Reputation: 3021
I'm troubleshooting a performance regression in a large webapp. I recently made some changes to remove an IFRAME and put the contents directly into the original DOM, to make performance better. Indeed, initial load time is better, but I've found a strange problem.
It seems that various layout (animation and scrolling) changes are MUCH slower with this iframe removal. I've narrowed it down to know it's not javascript.
I've removed all javascript that was running on timers and events.
I can see the slow performance when simply setting a classname on an element which has a 1 second CSS transition, which changes its style.top and style.left. (It's already absolutely positioned). This element animates to the new location very slowly .. seems like about 5-10 FPS, whereas with the IFRAME it was 40+ FPS.
So -- I'm wondering if there is some way to measure actual browser layout performance. I see this problem across the board on Safari, IE, Firefox and Chrome -- so any of these would be fine to use (though I prefer Firefox because the problem seems to be most defined there).
Upvotes: 3
Views: 1058
Reputation: 1406
Here's a really interesting test for the browser itself:
Maze Solver: CSS3 Layout Performance Test
Performance on the web is multi-dimensional.
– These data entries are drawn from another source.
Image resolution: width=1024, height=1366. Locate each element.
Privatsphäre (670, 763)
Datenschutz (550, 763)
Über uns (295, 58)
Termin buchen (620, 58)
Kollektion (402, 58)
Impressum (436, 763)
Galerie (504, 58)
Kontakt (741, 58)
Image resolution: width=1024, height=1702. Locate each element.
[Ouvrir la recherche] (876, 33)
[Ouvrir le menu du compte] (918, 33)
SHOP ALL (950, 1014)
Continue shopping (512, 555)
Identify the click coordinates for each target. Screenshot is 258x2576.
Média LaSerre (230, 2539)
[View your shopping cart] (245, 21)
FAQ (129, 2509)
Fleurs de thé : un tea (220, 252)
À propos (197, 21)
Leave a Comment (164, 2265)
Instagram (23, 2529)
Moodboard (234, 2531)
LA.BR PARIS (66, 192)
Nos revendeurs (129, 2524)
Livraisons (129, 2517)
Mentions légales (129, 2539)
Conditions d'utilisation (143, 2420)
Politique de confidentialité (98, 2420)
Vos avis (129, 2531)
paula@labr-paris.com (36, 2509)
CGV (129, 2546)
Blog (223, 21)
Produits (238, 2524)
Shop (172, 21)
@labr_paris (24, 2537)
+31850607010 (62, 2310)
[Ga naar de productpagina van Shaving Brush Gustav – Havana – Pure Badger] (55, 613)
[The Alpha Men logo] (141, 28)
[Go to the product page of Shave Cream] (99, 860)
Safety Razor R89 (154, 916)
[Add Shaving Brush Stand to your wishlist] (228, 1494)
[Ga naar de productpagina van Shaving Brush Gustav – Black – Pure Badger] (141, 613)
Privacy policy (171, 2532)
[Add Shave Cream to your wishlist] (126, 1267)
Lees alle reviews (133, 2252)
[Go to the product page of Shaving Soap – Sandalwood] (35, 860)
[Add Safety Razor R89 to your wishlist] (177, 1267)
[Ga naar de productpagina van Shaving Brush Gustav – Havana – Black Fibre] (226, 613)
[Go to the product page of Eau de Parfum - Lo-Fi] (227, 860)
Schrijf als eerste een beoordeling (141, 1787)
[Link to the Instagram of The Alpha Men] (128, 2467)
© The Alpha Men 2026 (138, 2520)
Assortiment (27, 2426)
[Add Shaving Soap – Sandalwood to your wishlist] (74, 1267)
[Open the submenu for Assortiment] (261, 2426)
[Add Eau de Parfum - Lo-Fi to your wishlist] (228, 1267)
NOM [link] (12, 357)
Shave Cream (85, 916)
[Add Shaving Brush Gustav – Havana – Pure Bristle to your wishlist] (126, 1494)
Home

In this test we focus on the browser layout engine to exercise the browser's handling of CSS 2.1 and CSS 3 layout constructs. These constructs are used to style HTML, and the layout engine is an important component of overall web browser performance.
Again, this test is for the browser itself, not your code, which, if I understand correctly, is what you're looking for.
Upvotes: 0
Reputation:
A good place to start - Speed Tracer and Page Speed. They will show you a lot of useful information about how your layout affects performance and what you can do to improve it. Although Speed Tracer is a Chrome extension its data will also reflect performance in other browsers too.